» Task requirements
Continue the passage below about the smear campaign against Occupy Justice activists, starting right after its final sentence.

[[ Source passage, beginning ]]

It has now come to a very ugly place. Leading activists have been singled out individually and are the subject of outrageous accusations. It has come to the point when the PN is accusing them of fleecing donors and pocketing thousands of euro. 

The supreme irony of that squeezes exquisite tenderness when so many of us have spent so much of our money and given up so much of our time and effort that would have otherwise been consumed in generating income and profit for ourselves in our jobs and businesses.

That’s what the PN is willing to use its official means to discredit activists. Its unofficial means — its trolls and agents — are willing to go much further.

It would be dishonest and purely rhetorical to say this doesn’t affect campaigners. They may say, in moments of pride and determination, that nothing will stop them. That Daphne Caruana Galizia’s example of never giving up until a bomb killed her, would spur them on no matter what is thrown at them. That lies will not detract them or slow them down.

It does affect them. Many have given up and left. Their bosses at work told them to make a choice, like my own had told me in October of 2017. And many have no choice but to choose to clam up.

My wife, Clemence, who was there since the very first day, told her friends and me that she also has had enough.

Her job supports our family since I have stopped working to do this. For as long as she was giving time and effort to the cause, she was happy to do so. But now she has been singled out and the matter has been personalised. She made the front page of Il-Mument yesterday in a story that accuses her and her friends of fraud and exploitation of gullible donors.

On Facebook it goes further. Our marriage is the topic of general discussion with innuendoes for the more restrained. The more enthusiastic speak about her promiscuity. One went as far yesterday as saying I wrote about the migrants at sea because she wanted to sleep with them.

As we do that we contend with onslaughts of abuse in our electronic mailboxes and we can’t go to a restaurant without being looked at like child rapists.

All the while she is risking her job and our only income.

They tell you it’s a taste of your own medicine. Labour had actually drawn up an arms length website with that name designed to burn Daphne Caruana Galizia’s life before other, more definitive methods were found.

Trolls are out there in droves telling Occupy Justice people they must now “resign because of the allegations”.

Resign from what? They have no position, draw no compensation, seek no election and pursue no ambition they can resign from.

[[ Source passage, end ]]
[[ Dataset entries, beginning ]]

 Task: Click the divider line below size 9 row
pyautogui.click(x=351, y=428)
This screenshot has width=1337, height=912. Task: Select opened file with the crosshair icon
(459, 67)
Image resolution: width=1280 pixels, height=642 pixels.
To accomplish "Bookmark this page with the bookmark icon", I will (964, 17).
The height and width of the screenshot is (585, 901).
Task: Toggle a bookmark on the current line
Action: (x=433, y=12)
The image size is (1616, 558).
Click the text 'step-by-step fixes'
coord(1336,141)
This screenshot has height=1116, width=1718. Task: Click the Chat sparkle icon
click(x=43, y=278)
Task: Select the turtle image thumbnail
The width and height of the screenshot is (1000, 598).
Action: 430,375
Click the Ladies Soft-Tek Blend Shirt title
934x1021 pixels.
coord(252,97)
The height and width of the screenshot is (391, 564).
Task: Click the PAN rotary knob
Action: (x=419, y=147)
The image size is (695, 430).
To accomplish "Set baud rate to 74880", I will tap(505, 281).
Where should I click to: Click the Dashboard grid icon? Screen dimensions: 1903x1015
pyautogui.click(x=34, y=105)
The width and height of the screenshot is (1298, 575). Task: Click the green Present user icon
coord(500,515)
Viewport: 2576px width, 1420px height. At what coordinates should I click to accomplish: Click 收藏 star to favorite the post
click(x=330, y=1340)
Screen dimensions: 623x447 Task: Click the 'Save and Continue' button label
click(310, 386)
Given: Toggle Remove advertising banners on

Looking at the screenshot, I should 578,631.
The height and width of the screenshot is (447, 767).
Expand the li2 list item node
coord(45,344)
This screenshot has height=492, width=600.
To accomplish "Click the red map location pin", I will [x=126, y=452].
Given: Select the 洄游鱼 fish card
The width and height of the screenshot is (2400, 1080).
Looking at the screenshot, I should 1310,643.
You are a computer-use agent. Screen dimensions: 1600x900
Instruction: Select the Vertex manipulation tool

[[ Dataset entries, end ]]

» Exercise output
Resignation is not what these people want to secure. They want to secure silence so they can have the world for themselves to bustle in and profit from.

They have won my wife’s silence. She never promised to give up her life and her children for this. She never promised it to the many who supported her cause and the cause of her friends while they went on with their lives and took no risks.

The risk has become unreasonable and the consequences disproportionate. Because whatever the PN might believe, these activists are not a political party. They are not professional politicians. They are not campaigning for elected office which some might see as some form of reward for all the shit you’re made to eat.

They call the leaders of Occupy Justice “desperate housewives” because of course “women” and “housewives” are the same thing in these people’s minds. They are desperate because they spoke up, because they gave up their time for the public good.

But sometimes they ask themselves if they’re desperate enough to be beaten in the street, to be losing their job, to be called whores on public platforms like Facebook by people they do not know, to have their names and their reputations plastered on political newspapers, to face down accusations of fraud when they denied their children a holiday to spend the money and the time on a public cause.

Sometimes their answer is the same as the answer so many people give as they egg you on to protest and march but tell you they don’t want their face to be seen because they’re not ready to give up anything for the cause they say they believe in.

Sometimes their answer is no. My wife said no yesterday.